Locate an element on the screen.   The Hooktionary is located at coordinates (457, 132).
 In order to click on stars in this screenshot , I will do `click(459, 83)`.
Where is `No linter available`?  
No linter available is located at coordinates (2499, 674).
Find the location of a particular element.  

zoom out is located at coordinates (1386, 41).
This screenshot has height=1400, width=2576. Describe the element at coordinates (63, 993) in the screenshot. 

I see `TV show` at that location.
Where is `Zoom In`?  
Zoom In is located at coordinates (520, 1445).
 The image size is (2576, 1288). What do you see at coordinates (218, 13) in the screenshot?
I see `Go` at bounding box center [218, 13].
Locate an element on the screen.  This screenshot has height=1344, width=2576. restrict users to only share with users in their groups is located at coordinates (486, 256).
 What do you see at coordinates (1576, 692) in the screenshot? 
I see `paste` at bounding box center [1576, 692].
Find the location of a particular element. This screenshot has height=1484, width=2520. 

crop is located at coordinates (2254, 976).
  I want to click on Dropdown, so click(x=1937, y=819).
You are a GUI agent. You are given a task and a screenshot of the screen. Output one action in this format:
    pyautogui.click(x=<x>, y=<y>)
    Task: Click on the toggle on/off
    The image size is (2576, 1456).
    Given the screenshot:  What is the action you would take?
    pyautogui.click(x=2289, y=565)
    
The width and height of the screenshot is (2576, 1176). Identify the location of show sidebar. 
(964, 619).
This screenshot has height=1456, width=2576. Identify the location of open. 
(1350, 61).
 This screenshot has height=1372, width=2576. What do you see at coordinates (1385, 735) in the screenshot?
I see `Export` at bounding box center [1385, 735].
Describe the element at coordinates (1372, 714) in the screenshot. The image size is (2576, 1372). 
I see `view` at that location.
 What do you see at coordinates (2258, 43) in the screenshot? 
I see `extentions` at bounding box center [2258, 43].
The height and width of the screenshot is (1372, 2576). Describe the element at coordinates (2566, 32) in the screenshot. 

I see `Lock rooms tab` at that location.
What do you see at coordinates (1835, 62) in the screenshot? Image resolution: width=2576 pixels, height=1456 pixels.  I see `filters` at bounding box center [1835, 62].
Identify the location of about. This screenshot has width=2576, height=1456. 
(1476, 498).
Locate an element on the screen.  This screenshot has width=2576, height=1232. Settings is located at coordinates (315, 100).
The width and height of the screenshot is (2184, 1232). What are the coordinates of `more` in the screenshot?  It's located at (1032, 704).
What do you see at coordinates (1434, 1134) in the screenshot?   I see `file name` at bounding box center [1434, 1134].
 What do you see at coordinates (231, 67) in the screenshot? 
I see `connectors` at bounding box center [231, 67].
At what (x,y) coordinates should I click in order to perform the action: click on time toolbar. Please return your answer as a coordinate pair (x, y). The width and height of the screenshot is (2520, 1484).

- **What you have to do**:
Please rewrite the data from the line containing "I want to click" down to the line containing "coordinates (315, 100).", changing "Identify" to "Find" and keeping everything else the same.

- **Finished answer**:
  I want to click on Dropdown, so click(x=1937, y=819).
You are a GUI agent. You are given a task and a screenshot of the screen. Output one action in this format:
    pyautogui.click(x=<x>, y=<y>)
    Task: Click on the toggle on/off
    The image size is (2576, 1456).
    Given the screenshot:  What is the action you would take?
    pyautogui.click(x=2289, y=565)
    
The width and height of the screenshot is (2576, 1176). Find the location of show sidebar. 
(964, 619).
This screenshot has height=1456, width=2576. Find the location of open. 
(1350, 61).
 This screenshot has height=1372, width=2576. What do you see at coordinates (1385, 735) in the screenshot?
I see `Export` at bounding box center [1385, 735].
Describe the element at coordinates (1372, 714) in the screenshot. The image size is (2576, 1372). 
I see `view` at that location.
 What do you see at coordinates (2258, 43) in the screenshot? 
I see `extentions` at bounding box center [2258, 43].
The height and width of the screenshot is (1372, 2576). Describe the element at coordinates (2566, 32) in the screenshot. 

I see `Lock rooms tab` at that location.
What do you see at coordinates (1835, 62) in the screenshot? Image resolution: width=2576 pixels, height=1456 pixels.  I see `filters` at bounding box center [1835, 62].
Find the location of about. This screenshot has width=2576, height=1456. 
(1476, 498).
Locate an element on the screen.  This screenshot has width=2576, height=1232. Settings is located at coordinates (315, 100).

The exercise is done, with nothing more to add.